Chapter 2: Data Ingestion Patterns

Feeding the machine learning beast - efficiently and at scale

Introduction
What is Data Ingestion?
The Fashion-MNIST Dataset
Batching Pattern
- 4.1. The Problem: Memory Constraints with Large Datasets
- 4.2. The Solution: Divide and Consume
- 4.3. Discussion: Trade-offs and Considerations
- 4.4. Exercises
Sharding Pattern
- 5.1. The Problem: Sequential Processing Bottleneck
- 5.2. The Solution: Horizontal Data Distribution
- 5.3. Discussion: Balancing and Automation
- 5.4. Exercises
Caching Pattern
- 6.1. The Problem: Redundant Multi-Epoch Processing
- 6.2. The Solution: Smart Data Reuse
- 6.3. Discussion: Memory vs Disk Trade-offs
- 6.4. Exercises
Answers to Exercises
- 7.1. Section 4.4
- 7.2. Section 5.4
- 7.3. Section 6.4
Summary

1. Introduction

Restaurant Analogy: Imagine you're running a busy restaurant kitchen. Raw ingredients (data) come in from suppliers, and you need to prep, organize, and serve them to hungry customers (your ML model). But what happens when:

You get a massive food truck delivery that won't fit in your prep area?
Orders are coming in faster than you can prep ingredients sequentially?
You're making the same popular dish over and over?

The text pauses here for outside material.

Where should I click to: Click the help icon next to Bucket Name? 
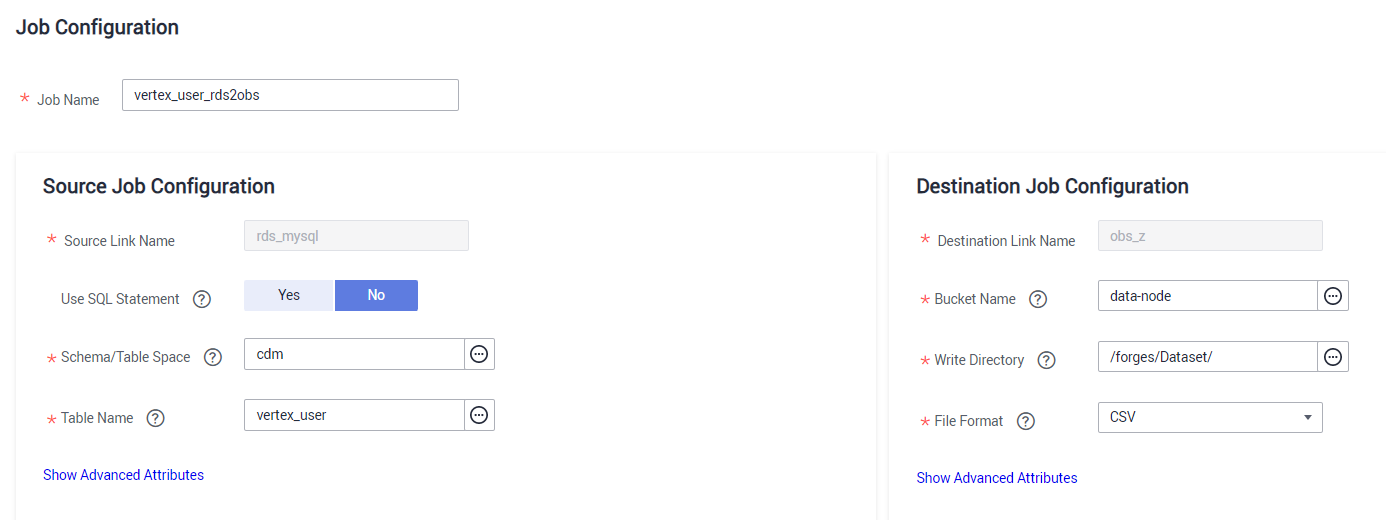coord(1038,299)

That's exactly the challenge of data ingestion in machine learning systems.

Data ingestion is the critical first step that determines whether your ML pipeline will feast or famine. Get it wrong, and your expensive GPUs sit idle waiting for data. Get it right, and you unlock the full potential of distributed machine learning.

This chapter explores three fundamental patterns that solve the most common data ingestion challenges: batching, sharding, and caching. These aren't just theoretical concepts - they're battle-tested solutions used by every major ML platform.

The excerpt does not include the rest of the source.